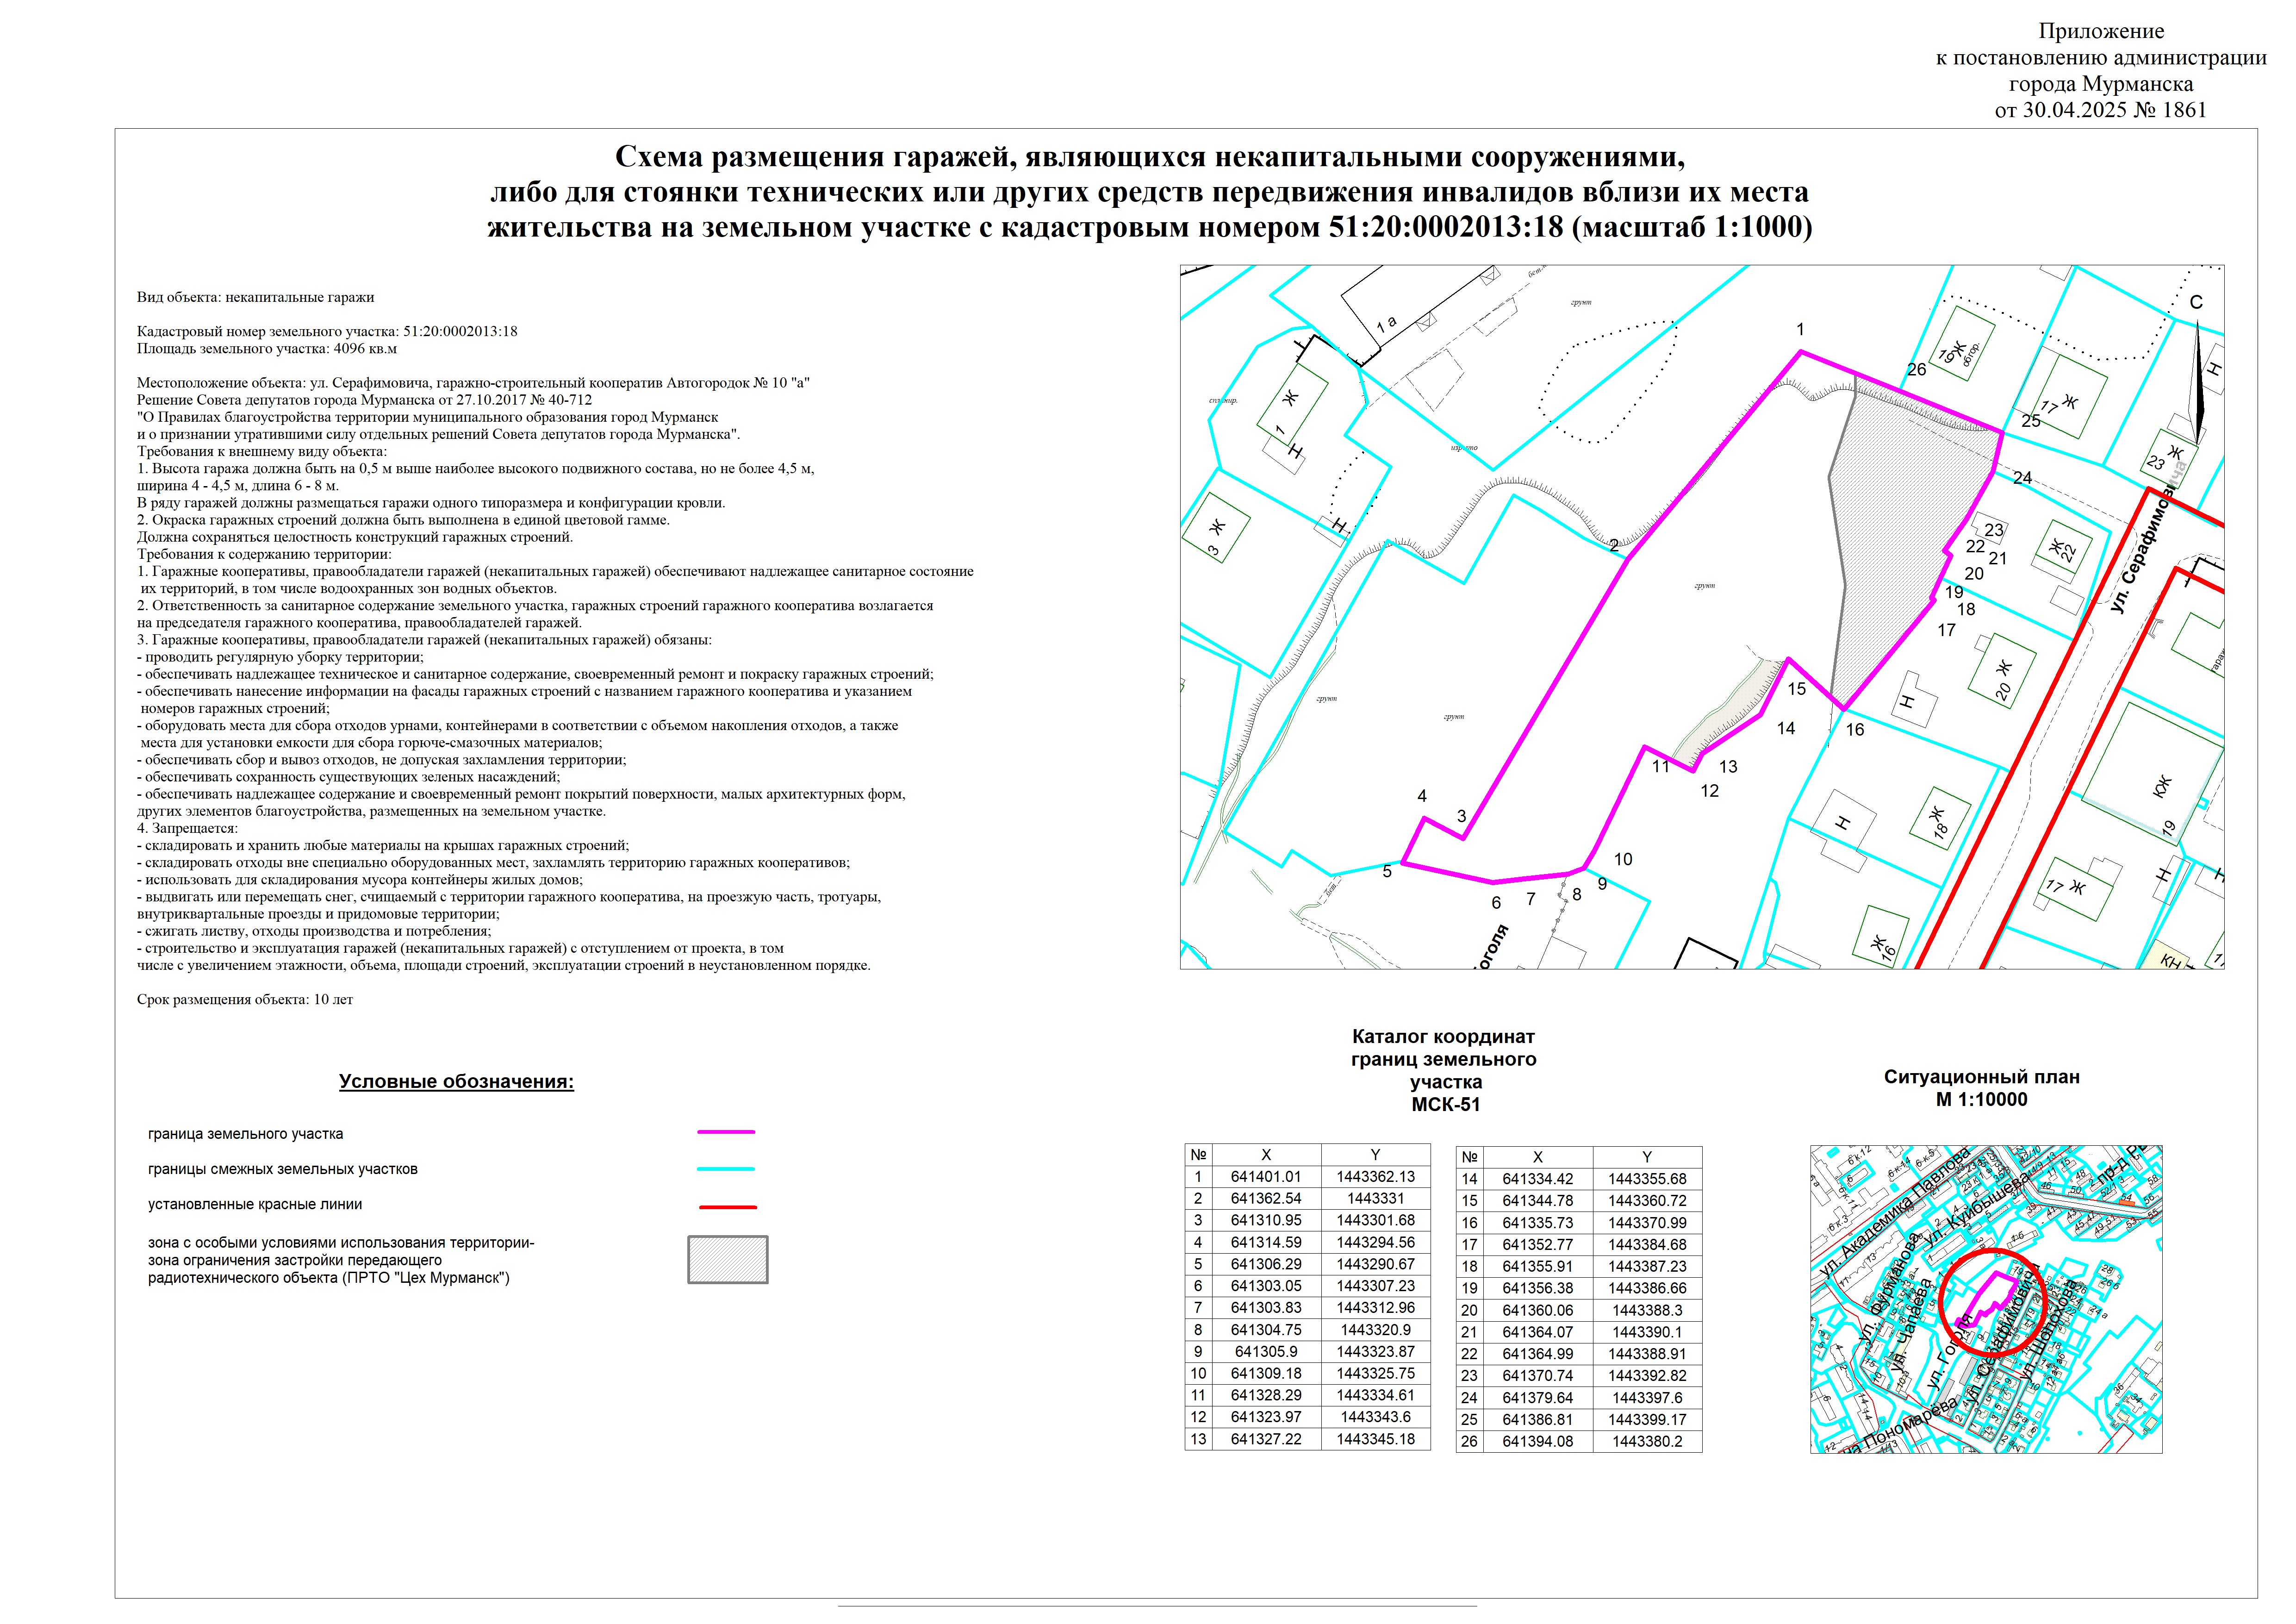
Task: Click building label "1 а" on map
Action: click(x=1386, y=324)
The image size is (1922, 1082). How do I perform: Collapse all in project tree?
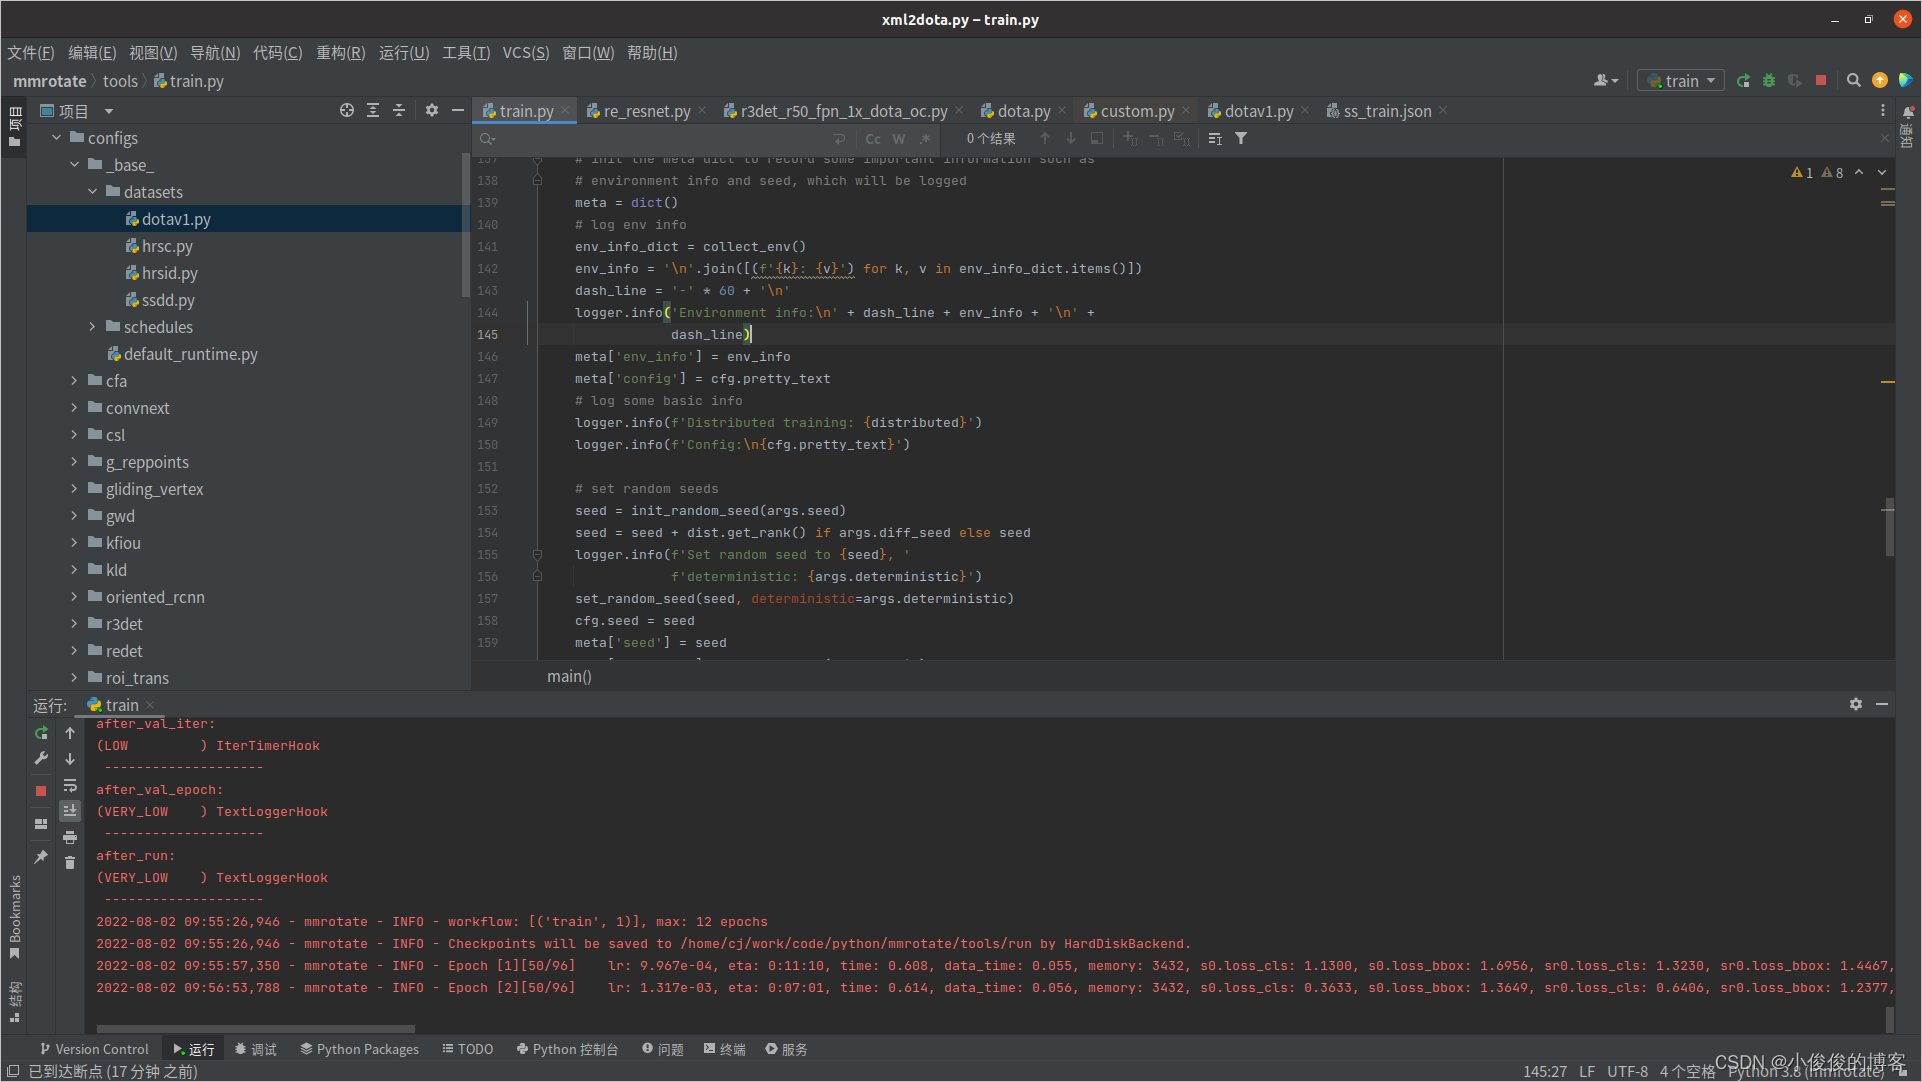click(399, 111)
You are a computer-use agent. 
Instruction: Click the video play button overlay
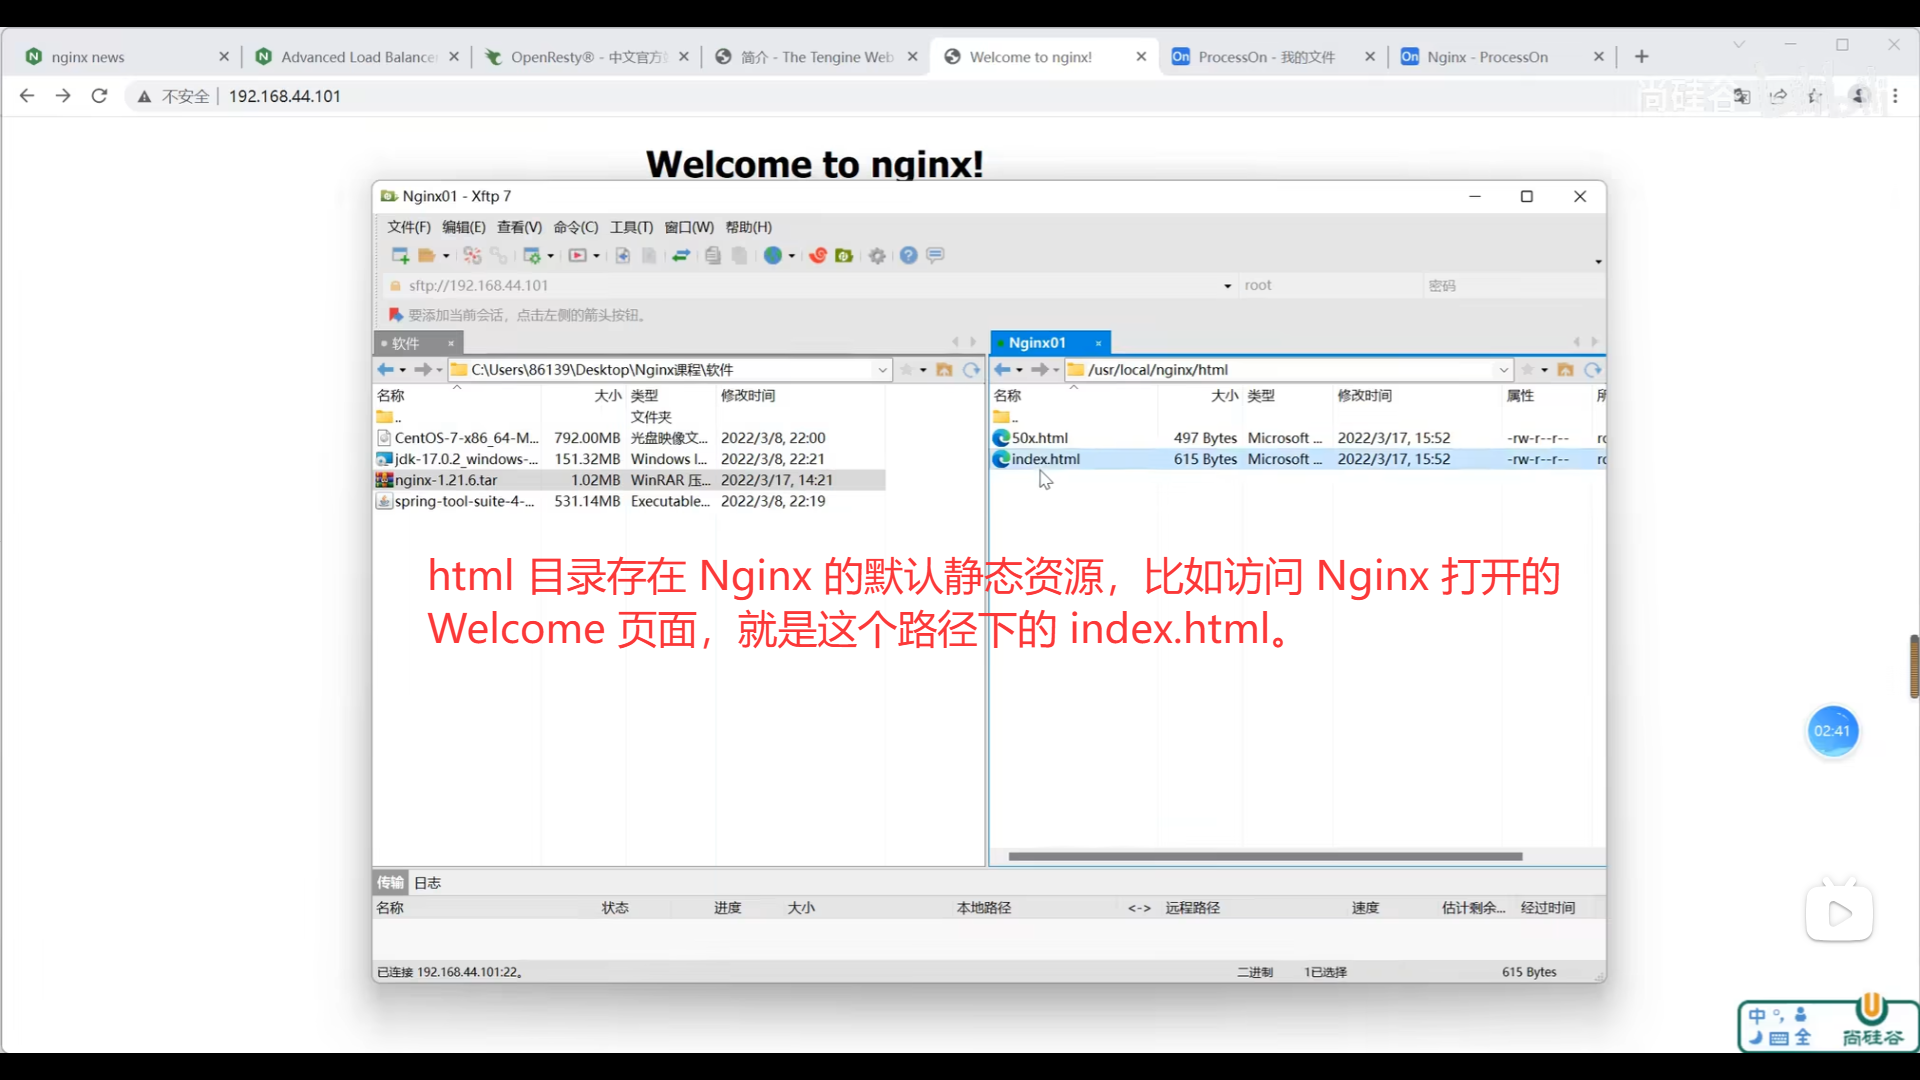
+++
• _WHAT YOU ARE ASKED TO DO_: Your answer should be the lines above from the one that contains "You are a computer-use agent." through the last, set down exactly, with the pictures removed.

• _RESULT_:
You are a computer-use agent. 
Instruction: Click the video play button overlay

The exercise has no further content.